Severe haze is expected again this year because of the likely drought caused by the cyclical El Nino weather pattern.
In fact, the Singapore Government has reportedly stocked a huge number of face masks as a precautionary measure.
Tradable pollution rights?
Since the haze is a case of transboundary pollution, most of the conventional tools for controlling pollution cannot be applied. The key sticking point is the sovereignty and independence of both polluted and polluting countries.
Professor Roland Coase, in an important paper that helped him win the Nobel Memorial Prize in Economic Sciences in 1991, argues that assignment of tradable pollution rights to either the polluter or the polluted can lead to optimal control of pollution.

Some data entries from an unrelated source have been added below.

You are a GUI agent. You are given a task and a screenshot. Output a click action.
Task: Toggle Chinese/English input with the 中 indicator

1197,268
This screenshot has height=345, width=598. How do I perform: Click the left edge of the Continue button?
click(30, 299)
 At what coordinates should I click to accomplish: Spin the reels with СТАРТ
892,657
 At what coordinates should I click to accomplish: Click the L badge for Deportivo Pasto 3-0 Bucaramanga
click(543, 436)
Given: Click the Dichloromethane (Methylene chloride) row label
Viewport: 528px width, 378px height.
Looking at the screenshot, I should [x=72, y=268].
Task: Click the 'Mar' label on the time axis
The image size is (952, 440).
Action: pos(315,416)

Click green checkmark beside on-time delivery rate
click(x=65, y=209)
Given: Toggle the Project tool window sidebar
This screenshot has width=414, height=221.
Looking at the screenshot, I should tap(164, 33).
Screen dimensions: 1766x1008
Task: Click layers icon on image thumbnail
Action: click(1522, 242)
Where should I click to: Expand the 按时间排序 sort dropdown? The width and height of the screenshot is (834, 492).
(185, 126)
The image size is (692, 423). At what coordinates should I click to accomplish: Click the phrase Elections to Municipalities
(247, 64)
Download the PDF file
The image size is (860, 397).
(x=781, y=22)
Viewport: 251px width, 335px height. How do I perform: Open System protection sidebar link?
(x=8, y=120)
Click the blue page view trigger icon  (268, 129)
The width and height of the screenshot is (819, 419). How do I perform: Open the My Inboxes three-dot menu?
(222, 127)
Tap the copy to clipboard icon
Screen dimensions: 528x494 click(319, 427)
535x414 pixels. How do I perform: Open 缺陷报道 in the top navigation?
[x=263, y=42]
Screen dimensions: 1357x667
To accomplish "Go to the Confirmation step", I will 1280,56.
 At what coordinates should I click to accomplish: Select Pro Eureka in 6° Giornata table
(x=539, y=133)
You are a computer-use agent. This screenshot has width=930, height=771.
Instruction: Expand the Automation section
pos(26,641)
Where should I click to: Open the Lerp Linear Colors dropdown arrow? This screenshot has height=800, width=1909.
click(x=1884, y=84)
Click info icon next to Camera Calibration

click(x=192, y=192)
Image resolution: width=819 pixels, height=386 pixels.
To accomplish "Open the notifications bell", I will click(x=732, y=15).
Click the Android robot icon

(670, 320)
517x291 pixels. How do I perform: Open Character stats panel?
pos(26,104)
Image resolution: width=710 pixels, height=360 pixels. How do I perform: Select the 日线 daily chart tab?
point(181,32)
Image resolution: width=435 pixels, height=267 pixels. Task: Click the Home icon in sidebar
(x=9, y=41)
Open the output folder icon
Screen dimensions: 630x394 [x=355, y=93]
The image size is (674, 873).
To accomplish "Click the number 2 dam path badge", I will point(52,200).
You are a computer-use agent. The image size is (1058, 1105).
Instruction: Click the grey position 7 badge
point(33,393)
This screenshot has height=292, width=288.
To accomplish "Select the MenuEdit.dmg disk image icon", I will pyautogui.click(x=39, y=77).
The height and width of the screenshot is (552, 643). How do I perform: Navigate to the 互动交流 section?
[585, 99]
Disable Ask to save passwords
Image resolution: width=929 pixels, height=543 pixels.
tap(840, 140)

He asserts that optimal control of pollution can be achieved irrespective of whether the polluter has the right to pollute or the polluted has the right to clean air. Since the right to pollute is a property right that has value, if the right is tradable, the result will be optimal control of pollution at least cost to society.
In the case of South-east Asian haze, however, the Coasian solution cannot be applied as there is no supranational authority to assign and enforce pollution rights. A polluting country can be pressured but not forced to reduce its pollution.
Therefore, only voluntary negotiations among the affected countries can solve the problem.
Since Singapore and Malaysia cannot enforce their right to clean air, the South-east Asian haze is a case in which the polluting country, Indonesia, has the right to pollute. A 2002 agreement to get ASEAN countries to implement measures to prevent forest fires has failed.
Of the 10 member states, Indonesia is the only country which has yet to ratify the ASEAN Agreement on Transboundary Haze Pollution.
Prerequisites for success
To be successful, a regional agreement must take into account several factors.
First, no country should be worse off after the agreement is implemented.
This can be ensured if the cost of controlling pollution is smaller than the total damage that the affected countries suffer from pollution.
The cost of controlling pollution can then be distributed in such a way that each country is better off. By this we mean that each country's share of the cost is smaller than the damage it would have had to suffer if pollution were not controlled.